Addenda (Effective on November 12, 2001) Article 1. Effective Date These Articles become effective on November 12, 2001.

Addenda (Effective on February 25, 2003) Article 1. Effective Date These Articles become effective on February 25, 2003.
Article 2. Term of Office of Outside Directors Currently In Office Notwithstanding Article 29-1 of this articles of incorporation, the term of office of outside directors who is currently in office prior to the effective date of this amended articles of incorporation shall be decided by the relevant resolution which elected her/him as outside director.

Addenda (Effective on March 26, 2004) Article 1. Effective Date These Articles become effective on March 26, 2004.
Article 2. Exercisable Period of Stock Option The provision set forth in Paragraph 6 of Article 10-2 of this articles of incorporation shall be retroactively applicable for the stock option which already was granted as of the effective date of this amended articles of incorporation.

Addenda (Effective on March 28 2006) Article 1. Effective Date These Articles become effective on March 28, 2006.

Addenda (Effective on March 26, 2009) Article 1. Effective Date These Articles become effective on March 26, 2009.

Addenda (Effective on March 26, 2010) Article 1. Effective Date These Articles become effective on March 26, 2010.

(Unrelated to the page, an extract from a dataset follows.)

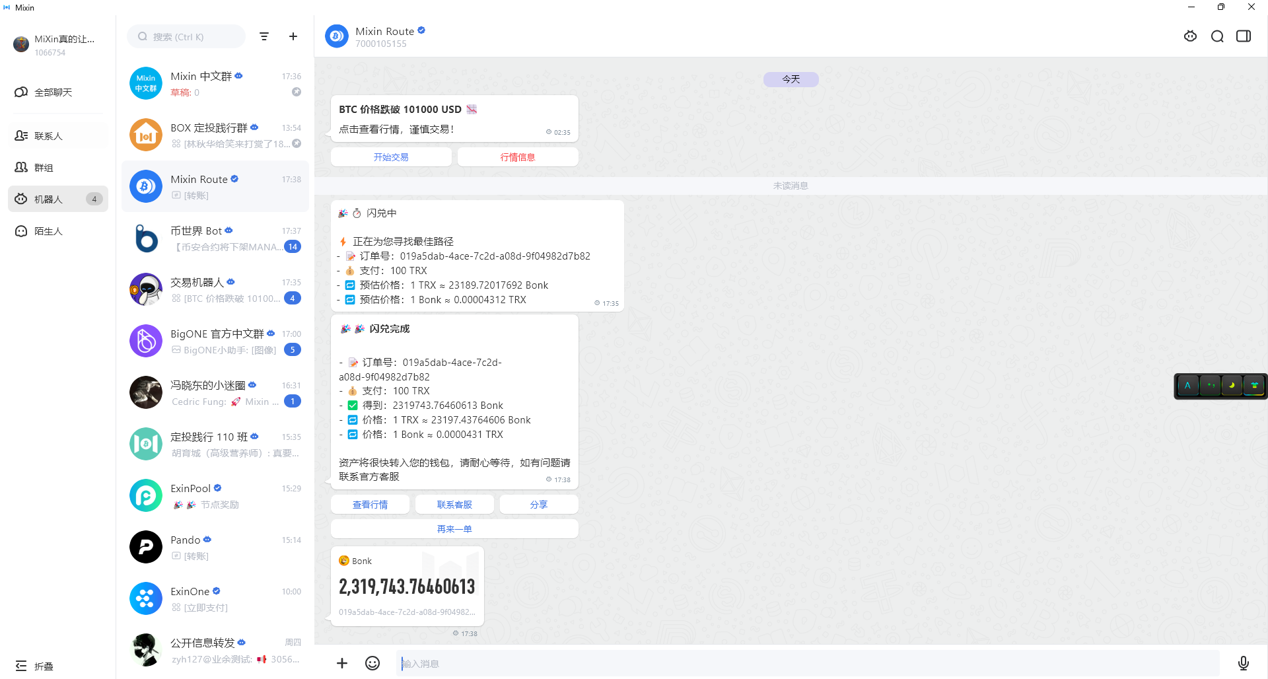The height and width of the screenshot is (679, 1268).
Task: Open attachment plus menu beside emoji
Action: point(342,663)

Addenda (Effective on February 13, 2012) Article 1. Effective Date These Articles shall be entered into force on February 13, 2012.
Article 2. Term of Office of a Director elected at an extraordinary general shareholders’ meeting on February 13, 2012 Notwithstanding Article 29 of this articles of incorporation, the term of office of a director elected at an extraordinary general shareholders’ meeting on February 13, 2012 shall expire upon the time of the closing of the ordinary general meeting on 2015.

Addenda (Effective on March 23, 2012) Article 1. Effective Date These Articles shall come into effect on March 23, 2012, provided, however, that provisions of Article 8, 8-2, 8-3, 8-4, 10-2, 14, 14-2, 15, 39, 48-2, 50, 52, 52-2, 54 hereof shall come into effect on April 15, 2012
Article 2. Term of Office of the Chairman With regard to Article 41 of this Articles, the term of office of the chairman elected at the Board meeting on February 14, 2012 shall hold the term of office until the expiration of the term of office of the director.

Addenda (Effective on March 24, 2017) Article 1. Effective Date These Articles shall come into effect on March 24, 2017.